## DOCUMENT EXCERPT:
At 508, upon connection to a second portable device, energy
transfer device 100 determines various identifiers and/or energy
parameters of the second portable device, such as those mentioned
above.
[0044] In some embodiments, energy transfer device 100 accepts user
inputs of various energy transfer parameters, such as (1)
authorization to transfer or to receive energy; (2) selection of
the host device and the recipient device; (3) desired amount of
energy to be received by recipient device; (4) desired state of
charge of recipient device; (5) maximum time available for
transfer; (6) desired amount of energy to be transferred by host
device; (7) maximum state of charge of recipient device; (8)
minimum state of charge of host device; and/or (9) desired state of
charge of host device. In various embodiments, such inputs are
received directly via energy transfer device 100 and/or via an
application running on a portable device connected to energy
transfer device 100. In some embodiments, energy transfer device
100 receives various energy transfer parameters directly from one
or both of the portable devices connected to it. In some
embodiments the energy transfer parameters are sent by a portable
device in response to a query sent to it from energy transfer
device 100. In other embodiments, the portable device(s)
proactively send the energy transfer parameters, e.g., once they
detect their connection to energy transfer device 100, once they
determine their intent to donate or receive energy, etc.

## DATA:
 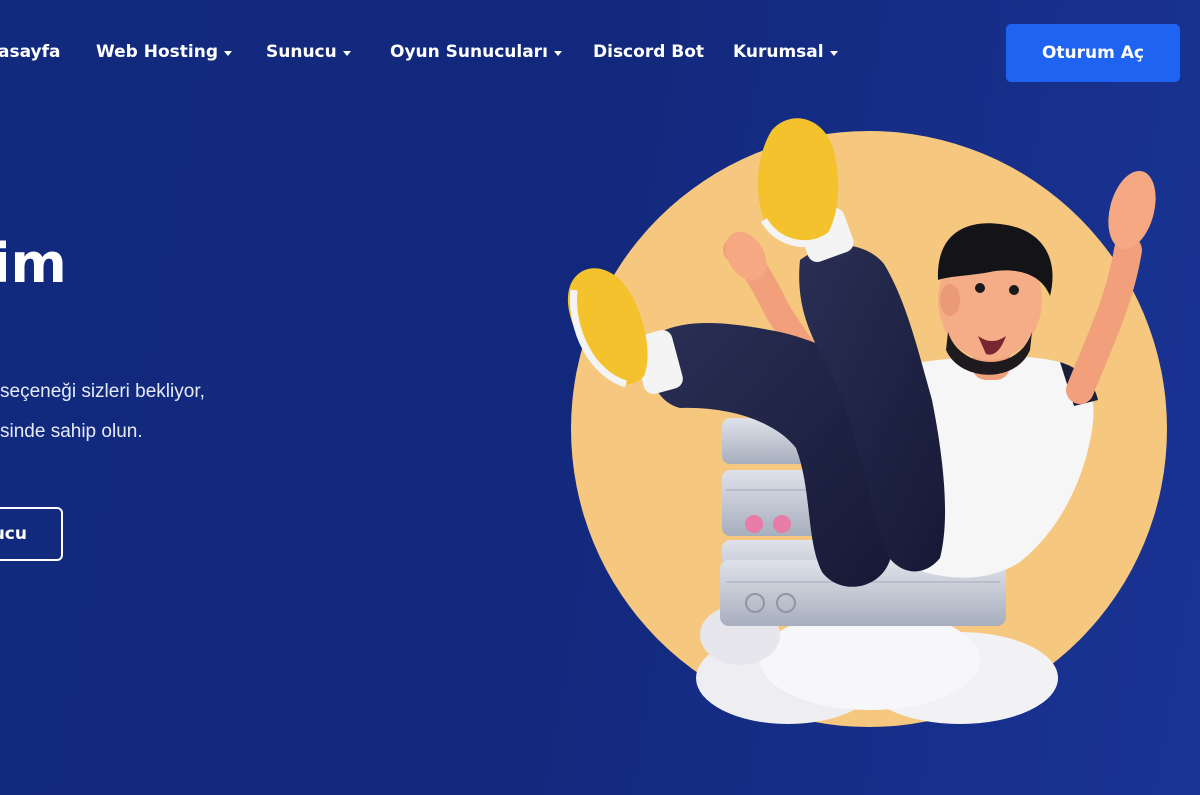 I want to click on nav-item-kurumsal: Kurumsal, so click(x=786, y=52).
==
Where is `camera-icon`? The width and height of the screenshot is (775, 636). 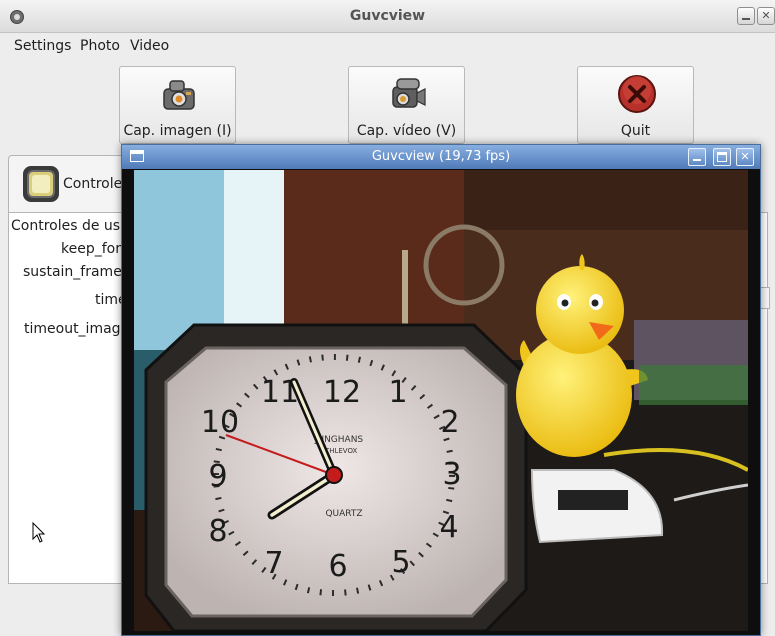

## PROMPT:
Reproduce the energy transfer passage starting with "At 508, upon" and going on through "recipient device; (8)", replacing "recipient device" with "receiving device" throughout.

## EXERCISE OUTPUT:
At 508, upon connection to a second portable device, energy
transfer device 100 determines various identifiers and/or energy
parameters of the second portable device, such as those mentioned
above.
[0044] In some embodiments, energy transfer device 100 accepts user
inputs of various energy transfer parameters, such as (1)
authorization to transfer or to receive energy; (2) selection of
the host device and the receiving device; (3) desired amount of
energy to be received by receiving device; (4) desired state of
charge of receiving device; (5) maximum time available for
transfer; (6) desired amount of energy to be transferred by host
device; (7) maximum state of charge of receiving device; (8)